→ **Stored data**
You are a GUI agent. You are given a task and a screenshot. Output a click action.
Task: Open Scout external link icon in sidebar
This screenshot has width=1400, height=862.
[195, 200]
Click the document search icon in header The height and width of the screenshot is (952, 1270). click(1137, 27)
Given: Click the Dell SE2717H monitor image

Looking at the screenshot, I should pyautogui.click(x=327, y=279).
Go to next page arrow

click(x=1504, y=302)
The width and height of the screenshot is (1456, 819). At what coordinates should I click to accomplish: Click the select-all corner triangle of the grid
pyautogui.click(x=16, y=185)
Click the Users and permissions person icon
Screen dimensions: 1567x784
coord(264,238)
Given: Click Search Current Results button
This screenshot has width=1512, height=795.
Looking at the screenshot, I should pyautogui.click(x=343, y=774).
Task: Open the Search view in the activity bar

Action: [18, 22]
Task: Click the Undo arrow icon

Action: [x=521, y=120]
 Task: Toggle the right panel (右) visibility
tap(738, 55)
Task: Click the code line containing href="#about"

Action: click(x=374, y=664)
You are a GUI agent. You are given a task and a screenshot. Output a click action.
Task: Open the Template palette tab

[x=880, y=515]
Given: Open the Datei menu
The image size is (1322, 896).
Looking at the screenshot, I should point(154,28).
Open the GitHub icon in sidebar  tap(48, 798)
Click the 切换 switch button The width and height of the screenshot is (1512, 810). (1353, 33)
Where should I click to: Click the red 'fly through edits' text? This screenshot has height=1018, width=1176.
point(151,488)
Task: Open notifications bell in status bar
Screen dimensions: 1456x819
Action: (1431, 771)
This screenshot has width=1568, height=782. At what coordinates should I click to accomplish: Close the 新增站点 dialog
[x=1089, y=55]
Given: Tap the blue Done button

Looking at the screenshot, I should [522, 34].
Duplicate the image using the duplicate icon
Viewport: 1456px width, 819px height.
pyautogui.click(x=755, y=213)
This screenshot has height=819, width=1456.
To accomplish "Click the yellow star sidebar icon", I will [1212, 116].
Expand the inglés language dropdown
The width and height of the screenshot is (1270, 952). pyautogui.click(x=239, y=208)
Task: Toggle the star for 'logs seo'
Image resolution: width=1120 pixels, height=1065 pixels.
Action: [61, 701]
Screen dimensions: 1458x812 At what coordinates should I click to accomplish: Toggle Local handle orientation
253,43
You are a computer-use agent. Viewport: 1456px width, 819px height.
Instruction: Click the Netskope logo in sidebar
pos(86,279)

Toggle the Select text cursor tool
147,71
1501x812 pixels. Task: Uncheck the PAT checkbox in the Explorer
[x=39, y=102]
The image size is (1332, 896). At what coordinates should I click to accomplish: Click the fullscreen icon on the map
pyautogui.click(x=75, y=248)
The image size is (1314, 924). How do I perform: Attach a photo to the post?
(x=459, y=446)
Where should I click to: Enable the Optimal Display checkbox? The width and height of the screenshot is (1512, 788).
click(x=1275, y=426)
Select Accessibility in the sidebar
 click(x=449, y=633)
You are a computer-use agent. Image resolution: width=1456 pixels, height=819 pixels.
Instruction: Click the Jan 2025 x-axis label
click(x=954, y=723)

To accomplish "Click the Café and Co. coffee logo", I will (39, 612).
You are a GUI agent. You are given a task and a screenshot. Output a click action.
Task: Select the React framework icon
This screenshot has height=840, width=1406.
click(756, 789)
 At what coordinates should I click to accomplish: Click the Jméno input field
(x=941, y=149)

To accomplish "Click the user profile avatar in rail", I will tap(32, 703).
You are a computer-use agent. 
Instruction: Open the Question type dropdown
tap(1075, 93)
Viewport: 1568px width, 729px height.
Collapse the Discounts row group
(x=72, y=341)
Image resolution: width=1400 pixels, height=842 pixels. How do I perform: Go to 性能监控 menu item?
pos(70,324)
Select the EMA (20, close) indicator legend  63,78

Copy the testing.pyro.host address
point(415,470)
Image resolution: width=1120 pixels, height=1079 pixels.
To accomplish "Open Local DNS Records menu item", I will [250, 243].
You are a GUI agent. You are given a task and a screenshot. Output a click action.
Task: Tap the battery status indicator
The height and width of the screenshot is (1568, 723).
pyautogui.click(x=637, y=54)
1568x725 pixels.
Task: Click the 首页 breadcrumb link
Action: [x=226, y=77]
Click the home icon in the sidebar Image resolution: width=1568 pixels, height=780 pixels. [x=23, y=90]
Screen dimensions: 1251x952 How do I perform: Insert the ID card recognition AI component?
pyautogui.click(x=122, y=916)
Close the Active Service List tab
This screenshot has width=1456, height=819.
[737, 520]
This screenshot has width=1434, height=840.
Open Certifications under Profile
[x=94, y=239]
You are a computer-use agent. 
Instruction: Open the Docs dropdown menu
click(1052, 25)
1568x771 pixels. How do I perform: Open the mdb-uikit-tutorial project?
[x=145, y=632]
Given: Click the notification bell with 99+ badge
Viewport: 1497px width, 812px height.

→ **REQUIREMENT**
The records above are to be given again in full, exactly.

→ **RESPONSE AREA**
You are a GUI agent. You are given a task and a screenshot. Output a click action.
Task: Open Scout external link icon in sidebar
This screenshot has width=1400, height=862.
[195, 200]
Click the document search icon in header The height and width of the screenshot is (952, 1270). click(1137, 27)
Given: Click the Dell SE2717H monitor image

Looking at the screenshot, I should pyautogui.click(x=327, y=279).
Go to next page arrow

click(x=1504, y=302)
The width and height of the screenshot is (1456, 819). At what coordinates should I click to accomplish: Click the select-all corner triangle of the grid
pyautogui.click(x=16, y=185)
Click the Users and permissions person icon
Screen dimensions: 1567x784
coord(264,238)
Given: Click Search Current Results button
This screenshot has width=1512, height=795.
Looking at the screenshot, I should pyautogui.click(x=343, y=774).
Task: Open the Search view in the activity bar

Action: [18, 22]
Task: Click the Undo arrow icon

Action: [x=521, y=120]
 Task: Toggle the right panel (右) visibility
tap(738, 55)
Task: Click the code line containing href="#about"

Action: click(x=374, y=664)
You are a GUI agent. You are given a task and a screenshot. Output a click action.
Task: Open the Template palette tab

[x=880, y=515]
Given: Open the Datei menu
The image size is (1322, 896).
Looking at the screenshot, I should point(154,28).
Open the GitHub icon in sidebar  tap(48, 798)
Click the 切换 switch button The width and height of the screenshot is (1512, 810). (1353, 33)
Where should I click to: Click the red 'fly through edits' text? This screenshot has height=1018, width=1176.
point(151,488)
Task: Open notifications bell in status bar
Screen dimensions: 1456x819
Action: (1431, 771)
This screenshot has width=1568, height=782. At what coordinates should I click to accomplish: Close the 新增站点 dialog
[x=1089, y=55]
Given: Tap the blue Done button

Looking at the screenshot, I should [522, 34].
Duplicate the image using the duplicate icon
Viewport: 1456px width, 819px height.
pyautogui.click(x=755, y=213)
This screenshot has height=819, width=1456.
To accomplish "Click the yellow star sidebar icon", I will [1212, 116].
Expand the inglés language dropdown
The width and height of the screenshot is (1270, 952). pyautogui.click(x=239, y=208)
Task: Toggle the star for 'logs seo'
Image resolution: width=1120 pixels, height=1065 pixels.
Action: [61, 701]
Screen dimensions: 1458x812 At what coordinates should I click to accomplish: Toggle Local handle orientation
253,43
You are a computer-use agent. Viewport: 1456px width, 819px height.
Instruction: Click the Netskope logo in sidebar
pos(86,279)

Toggle the Select text cursor tool
147,71
1501x812 pixels. Task: Uncheck the PAT checkbox in the Explorer
[x=39, y=102]
The image size is (1332, 896). At what coordinates should I click to accomplish: Click the fullscreen icon on the map
pyautogui.click(x=75, y=248)
The image size is (1314, 924). How do I perform: Attach a photo to the post?
(x=459, y=446)
Where should I click to: Enable the Optimal Display checkbox? The width and height of the screenshot is (1512, 788).
click(x=1275, y=426)
Select Accessibility in the sidebar
 click(x=449, y=633)
You are a computer-use agent. Image resolution: width=1456 pixels, height=819 pixels.
Instruction: Click the Jan 2025 x-axis label
click(x=954, y=723)

To accomplish "Click the Café and Co. coffee logo", I will (39, 612).
You are a GUI agent. You are given a task and a screenshot. Output a click action.
Task: Select the React framework icon
This screenshot has height=840, width=1406.
click(756, 789)
 At what coordinates should I click to accomplish: Click the Jméno input field
(x=941, y=149)

To accomplish "Click the user profile avatar in rail", I will tap(32, 703).
You are a computer-use agent. 
Instruction: Open the Question type dropdown
tap(1075, 93)
Viewport: 1568px width, 729px height.
Collapse the Discounts row group
(x=72, y=341)
Image resolution: width=1400 pixels, height=842 pixels. How do I perform: Go to 性能监控 menu item?
pos(70,324)
Select the EMA (20, close) indicator legend  63,78

Copy the testing.pyro.host address
point(415,470)
Image resolution: width=1120 pixels, height=1079 pixels.
To accomplish "Open Local DNS Records menu item", I will [250, 243].
You are a GUI agent. You are given a task and a screenshot. Output a click action.
Task: Tap the battery status indicator
The height and width of the screenshot is (1568, 723).
pyautogui.click(x=637, y=54)
1568x725 pixels.
Task: Click the 首页 breadcrumb link
Action: [x=226, y=77]
Click the home icon in the sidebar Image resolution: width=1568 pixels, height=780 pixels. [x=23, y=90]
Screen dimensions: 1251x952 How do I perform: Insert the ID card recognition AI component?
pyautogui.click(x=122, y=916)
Close the Active Service List tab
This screenshot has width=1456, height=819.
[737, 520]
This screenshot has width=1434, height=840.
Open Certifications under Profile
[x=94, y=239]
You are a computer-use agent. 
Instruction: Open the Docs dropdown menu
click(1052, 25)
1568x771 pixels. How do I perform: Open the mdb-uikit-tutorial project?
[x=145, y=632]
Given: Click the notification bell with 99+ badge
Viewport: 1497px width, 812px height.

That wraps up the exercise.